SUPPLIED RECORDS section start

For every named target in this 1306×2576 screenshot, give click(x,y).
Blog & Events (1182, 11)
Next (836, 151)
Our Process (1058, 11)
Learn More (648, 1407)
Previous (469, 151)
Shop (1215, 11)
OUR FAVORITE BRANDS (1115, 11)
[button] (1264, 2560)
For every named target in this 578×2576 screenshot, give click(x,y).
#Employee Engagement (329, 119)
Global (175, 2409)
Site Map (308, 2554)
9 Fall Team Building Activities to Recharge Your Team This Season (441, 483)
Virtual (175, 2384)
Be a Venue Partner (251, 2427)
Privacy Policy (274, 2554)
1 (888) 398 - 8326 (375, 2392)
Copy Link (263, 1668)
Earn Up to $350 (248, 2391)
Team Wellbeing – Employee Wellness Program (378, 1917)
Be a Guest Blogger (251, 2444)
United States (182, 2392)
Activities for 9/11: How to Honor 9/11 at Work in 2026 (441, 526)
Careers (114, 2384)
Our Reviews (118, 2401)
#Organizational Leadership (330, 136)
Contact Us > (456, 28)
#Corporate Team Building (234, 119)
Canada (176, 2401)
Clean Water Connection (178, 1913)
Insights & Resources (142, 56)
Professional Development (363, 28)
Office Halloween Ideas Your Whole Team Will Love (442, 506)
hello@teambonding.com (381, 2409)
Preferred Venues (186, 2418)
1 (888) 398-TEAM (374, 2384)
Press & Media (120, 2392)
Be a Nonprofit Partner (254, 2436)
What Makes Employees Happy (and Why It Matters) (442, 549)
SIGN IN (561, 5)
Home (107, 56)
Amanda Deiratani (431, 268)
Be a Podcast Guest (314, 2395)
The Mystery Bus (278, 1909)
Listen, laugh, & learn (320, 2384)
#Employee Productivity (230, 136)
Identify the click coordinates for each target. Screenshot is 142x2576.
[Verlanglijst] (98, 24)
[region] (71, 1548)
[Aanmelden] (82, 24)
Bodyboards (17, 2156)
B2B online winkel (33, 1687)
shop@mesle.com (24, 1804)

SUPPLIED RECORDS section end

▸ PROBLEM REQUIREMENTS
Lines containing the word "click": copy each of them from the material.

▸ RESPONSE TO THIS TASK
For every named target in this 1306×2576 screenshot, give click(x,y).
For every named target in this 578×2576 screenshot, give click(x,y).
Identify the click coordinates for each target. Screenshot is 142x2576.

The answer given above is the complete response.